Tuesday, August 3, 2010
Exhibit Hall A, David L Lawrence Convention Center
Joseph David Felix, Department of Geology and Planetary Science, University of Pittsburgh, Pittsburgh, PA and Emily M. Elliott, Geology & Planetary Science, University of Pittsburgh
Background/Question/Methods

Reactive nitrogen, including nitrogen oxides (NOx = NO + NO2) and ammonia (NH3), are significant contributors to global water and air quality degradation – resulting in a myriad of human health and ecosystem impacts.  Natural and anthropogenic sources can be significant contributors to total reactive nitrogen; however source partitioning remains a challenge for researchers and policy makers. This research investigates the use of stable isotopes of NH3 and NOx as monitoring tools for understanding sources, transport, and fate of reactive nitrogen pollutants.
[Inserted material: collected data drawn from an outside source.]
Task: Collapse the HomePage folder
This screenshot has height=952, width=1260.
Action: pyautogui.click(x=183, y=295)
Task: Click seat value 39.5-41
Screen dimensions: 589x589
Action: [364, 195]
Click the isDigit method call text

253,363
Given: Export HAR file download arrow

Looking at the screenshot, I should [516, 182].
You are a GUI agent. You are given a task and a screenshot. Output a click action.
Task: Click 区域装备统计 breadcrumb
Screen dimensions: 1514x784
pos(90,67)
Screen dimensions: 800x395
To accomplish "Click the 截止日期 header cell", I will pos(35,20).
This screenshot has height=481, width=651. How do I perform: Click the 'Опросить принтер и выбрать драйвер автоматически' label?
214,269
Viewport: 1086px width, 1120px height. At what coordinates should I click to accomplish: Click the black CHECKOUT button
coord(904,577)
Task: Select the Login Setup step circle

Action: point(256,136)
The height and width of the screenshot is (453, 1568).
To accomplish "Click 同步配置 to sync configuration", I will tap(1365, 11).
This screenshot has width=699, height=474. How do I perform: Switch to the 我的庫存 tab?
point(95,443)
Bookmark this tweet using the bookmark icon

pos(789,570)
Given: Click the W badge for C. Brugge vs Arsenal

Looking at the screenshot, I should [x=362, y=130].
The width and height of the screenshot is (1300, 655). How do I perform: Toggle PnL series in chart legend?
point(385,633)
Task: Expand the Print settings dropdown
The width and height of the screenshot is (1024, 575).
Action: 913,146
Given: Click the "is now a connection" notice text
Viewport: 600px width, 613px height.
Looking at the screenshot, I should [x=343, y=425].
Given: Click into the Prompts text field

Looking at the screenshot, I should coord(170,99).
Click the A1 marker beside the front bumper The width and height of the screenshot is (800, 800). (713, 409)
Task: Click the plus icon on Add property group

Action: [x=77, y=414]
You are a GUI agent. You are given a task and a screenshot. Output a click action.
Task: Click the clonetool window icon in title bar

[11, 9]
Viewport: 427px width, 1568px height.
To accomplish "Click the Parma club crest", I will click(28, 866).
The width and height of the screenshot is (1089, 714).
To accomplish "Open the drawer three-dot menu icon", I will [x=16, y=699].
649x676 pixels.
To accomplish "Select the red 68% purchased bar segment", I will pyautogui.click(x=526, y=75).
Particular emphasis is placed on characterizing the isotopic composition of NOx15N-NOx) and NH315N-NH3) from livestock operations, fossil fuel combustion, cropland, pasture, and prairie ecosystems.

Results/Conclusions

For initial measurements of livestock NH3 emissions, a transect radiating outward from a 150 head dairy barn and downwind to the edge of a forest was sampled for NH3 using Ogawa passive samplers.  The δ15N-NH3 values inside the barn and adjacent to the ventilating fans range from -23‰ to -29‰ indicating a largely negative δ15N value for livestock waste emissions.  d15N values progressively increased away from the barn, indicating decreasing contributions of livestock emissions to ambient NH3.  Additionally, to characterize a major source of fossil fuel NOx, two coal-fired power plants, one using selective catalytic reduction (SCR) and one not using SCR, were sampled.  The δ15N-NOx values of the plant using the SCR and the non-SCR plant were ~+20‰ and ~+10‰ respectively. 
In addition to these initial measurements of NOx and NH3, field deployments in the spring and summer of 2010 will characterize d15N values from a conventionally managed corn field, a 30,000 head cattle concentrated animal feeding operation, vehicle emissions in a highly trafficked tunnel, and biogenic emissions from a tallgrass prairie.  This research will result in the most comprehensive survey to date of the isotopic composition of emission sources of reactive nitrogen and will serve as a critical foundation for subsequent studies aimed at the sources, transport, and fate of reactive nitrogen pollutants.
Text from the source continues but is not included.